Market research with sensitivity

“We have many clients who want to develop a business model as university spin-offs,” says Anke Skopec. “As a first step, we therefore try to understand where the client’s problem really lies, where the strategic challenge lies. This is often a little hidden. Based on this, we recommend a methodology and develop a concept. In the implementation, we use statistics as well as qualitative mapping and then tailor each study individually. We are a research manufactory, so to speak.”

An important part of the work of this manufactory and at the same time one of the central challenges for the team: bringing science and business together in the projects. A task that requires sensitivity: “To exaggerate a little: Science often lacks a connection to economic application, while business lacks a psychological or scientific-technical understanding of its products. Both lack external validation of their ideas. We bring these perspectives together and integrate them into our research approach.” Anke Skopec interprets this as a kind of translation aid, as many of her clients are very tech-orientated. “They often do not even focus on addressing end customers. Often we just need to work together to change the communicative focus a little bit in order to make the product future-proof. According to Skopec’s experience, a strong scientific orientation makes a product strong on the one hand, but can also be a weak point.

Fear of contact between research and industry can also block innovation. A well-known example from tech history is the development and marketing of the MP3 file format. It was invented in the early 1990s at the Fraunhofer Institute for Integrated Circuits in Erlangen – based on the doctoral thesis of student Karlheinz Brandenburg. However, it was not Fraunhofer that later celebrated its great market success, but Apple – with the launch of the first iPod in 2001.    
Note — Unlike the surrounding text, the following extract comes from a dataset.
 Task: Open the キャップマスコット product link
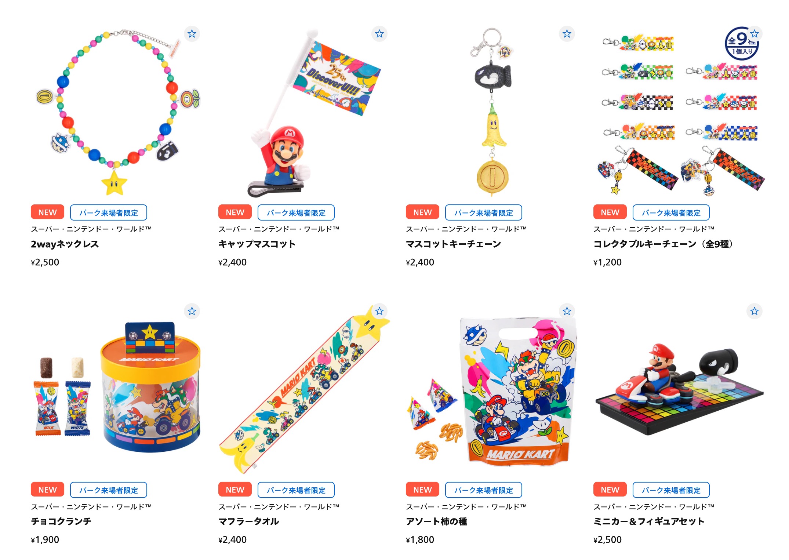coord(257,244)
The Berlin Institute for Innovation can build bridges in such cases. “We live the scientific opportunity internally, but our work mentality is similar to that of a start-up,” says Anke Skopec. “We try to be fast, flexible and agile, but not lose depth. Someone said recently: You always think everything through so deeply. I think that has a big impact on us. That we think in an economically focused way and yet approach everything very scientifically. ”There are good reasons why BIFI is still located in the Brain City: In addition to a lively, committed start-up scene and the wide range of funding opportunities for researching and developing innovative products, Anke Skopec particularly appreciates the high potential for ideas in her native city: “Berlin is home to the world – getting to know new perspectives and gaining a new view of things is almost unavoidable here.”